The data that is emerging is, in fact, showing that after more than 10 years of low inflation, the rate of inflation is back to a very high level, the highest it has been for decades.

The US reported an inflation rate of seven per cent, way above the notional target of two per cent that independent central banks around the world had. What has contributed to this high rate in 2021 are the prices of energy, cars, housing and food. These four items represent around 60 per cent of consumer purchases in the US, but accounted for 80 per cent of the inflation rate.

Consumer prices in the eurozone, which exclude energy, food, alcohol and tobacco, increased 2.6 per cent in 2021. If one just excludes energy, the rate of inflation would have been 2.8 per cent. The rate of inflation was at five per cent. This is admittedly well below the US level but it is still much higher than it has been in the last 30 years. In January 2021, the inflation rate was 0.9 per cent.
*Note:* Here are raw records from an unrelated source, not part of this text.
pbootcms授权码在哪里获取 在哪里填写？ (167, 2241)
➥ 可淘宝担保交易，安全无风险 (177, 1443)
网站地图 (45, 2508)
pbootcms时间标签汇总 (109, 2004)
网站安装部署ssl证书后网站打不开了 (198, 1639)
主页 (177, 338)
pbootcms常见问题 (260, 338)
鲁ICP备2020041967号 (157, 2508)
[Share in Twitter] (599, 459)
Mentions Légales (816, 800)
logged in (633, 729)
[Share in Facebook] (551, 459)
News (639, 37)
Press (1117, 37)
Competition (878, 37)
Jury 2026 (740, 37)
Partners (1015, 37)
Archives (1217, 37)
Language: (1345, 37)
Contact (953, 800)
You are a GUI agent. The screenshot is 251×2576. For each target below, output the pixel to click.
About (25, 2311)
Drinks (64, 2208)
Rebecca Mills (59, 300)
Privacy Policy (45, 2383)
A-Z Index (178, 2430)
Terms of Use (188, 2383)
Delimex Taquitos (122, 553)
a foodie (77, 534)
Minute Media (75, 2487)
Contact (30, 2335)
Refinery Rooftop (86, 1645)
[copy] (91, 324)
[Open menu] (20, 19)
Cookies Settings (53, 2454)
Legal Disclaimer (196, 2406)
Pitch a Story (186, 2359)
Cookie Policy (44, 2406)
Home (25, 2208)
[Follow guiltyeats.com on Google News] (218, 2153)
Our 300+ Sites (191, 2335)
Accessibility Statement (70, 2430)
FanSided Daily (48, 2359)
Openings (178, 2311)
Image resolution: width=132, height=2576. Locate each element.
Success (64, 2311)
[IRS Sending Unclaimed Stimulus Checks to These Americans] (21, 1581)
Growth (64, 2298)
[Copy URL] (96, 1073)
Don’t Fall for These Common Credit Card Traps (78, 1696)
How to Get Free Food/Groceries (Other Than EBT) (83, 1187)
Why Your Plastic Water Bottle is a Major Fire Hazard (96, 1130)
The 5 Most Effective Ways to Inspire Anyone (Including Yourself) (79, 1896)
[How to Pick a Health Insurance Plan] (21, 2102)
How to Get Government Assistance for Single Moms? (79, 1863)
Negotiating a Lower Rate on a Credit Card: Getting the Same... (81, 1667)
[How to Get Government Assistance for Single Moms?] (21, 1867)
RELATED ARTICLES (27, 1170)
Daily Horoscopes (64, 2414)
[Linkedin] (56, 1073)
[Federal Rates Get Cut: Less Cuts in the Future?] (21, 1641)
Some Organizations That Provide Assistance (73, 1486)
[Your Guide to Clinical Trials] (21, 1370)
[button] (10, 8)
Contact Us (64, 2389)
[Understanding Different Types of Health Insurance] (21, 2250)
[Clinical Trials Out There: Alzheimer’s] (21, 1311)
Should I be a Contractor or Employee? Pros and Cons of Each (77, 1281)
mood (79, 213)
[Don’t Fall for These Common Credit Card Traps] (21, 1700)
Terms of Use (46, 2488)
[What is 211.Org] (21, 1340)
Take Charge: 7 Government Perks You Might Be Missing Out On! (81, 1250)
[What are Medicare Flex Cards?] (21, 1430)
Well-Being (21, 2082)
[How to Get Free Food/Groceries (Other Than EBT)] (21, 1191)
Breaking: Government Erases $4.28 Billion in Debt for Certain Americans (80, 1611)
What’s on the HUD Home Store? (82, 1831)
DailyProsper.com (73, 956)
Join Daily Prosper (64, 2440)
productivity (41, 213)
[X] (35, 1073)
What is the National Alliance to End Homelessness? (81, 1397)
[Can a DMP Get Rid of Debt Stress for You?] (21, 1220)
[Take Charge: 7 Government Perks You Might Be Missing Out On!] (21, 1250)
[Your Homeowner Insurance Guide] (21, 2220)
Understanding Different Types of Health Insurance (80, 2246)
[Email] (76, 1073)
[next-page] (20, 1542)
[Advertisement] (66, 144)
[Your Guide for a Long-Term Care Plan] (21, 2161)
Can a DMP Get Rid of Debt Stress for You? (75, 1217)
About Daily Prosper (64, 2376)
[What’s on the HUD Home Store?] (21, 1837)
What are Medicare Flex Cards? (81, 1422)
Analysts have established that high energy prices, stronger demand resulting from the reopening of the economy and increasing producer prices as a result of disruptions in the supply chain have led to a strong surge in inflationary pressures. If the increase in energy prices slows down, then inflation would also slow down.

Let us look at the situation in Malta. The latest data from NSO is for November 2021. The annual rate of inflation as measured by the retail price index was 2.38 per cent. Food was by far the major contributor to this increase in prices. The annual rate of inflation as measured in January 2021 was 0.33 per cent. Therefore, although the rate of inflation in Malta is below the average for the eurozone, it is still very significantly higher than it was a year ago.

The policy response to a high inflation rate should be an increase in interest rates. The US Federal Reserve has already announced that it would raise interest rates three times in 2022. The European Central Bank is more reticent in this respect and is not saying that it will raise interest rates, mainly because its long-term view of inflation is that it will be below the two per cent target in 2023 and 2024.

Since Malta is part of the eurozone, interest rates will follow the trend set by the ECB, unless commercial banks decide to increase their bank rate.

Since there is a lack of synchronisation in the medium-term outlook on inflation between the US and the eurozone, and as a consequence of their interest rates, there could also be an impact on the exchange rate between the euro and the US dollar. This, in turn, could have a consequence on international trade.

We, therefore, need to see how the inflation story will evolve in the coming months. Will it turn out to be the spectre some are making it out to be? Or will it turn out to be much ado about nothing? Either way, Malta needs to be prepared.

We need to see how the inflation story will evolve in the coming months. Will it turn out to be the spectre some are making it out to be? Or will it turn out to be much ado about nothing?

In addition, we need to be wary of creating shortages in our local factor and product markets so as not to fuel domestic inflation ourselves.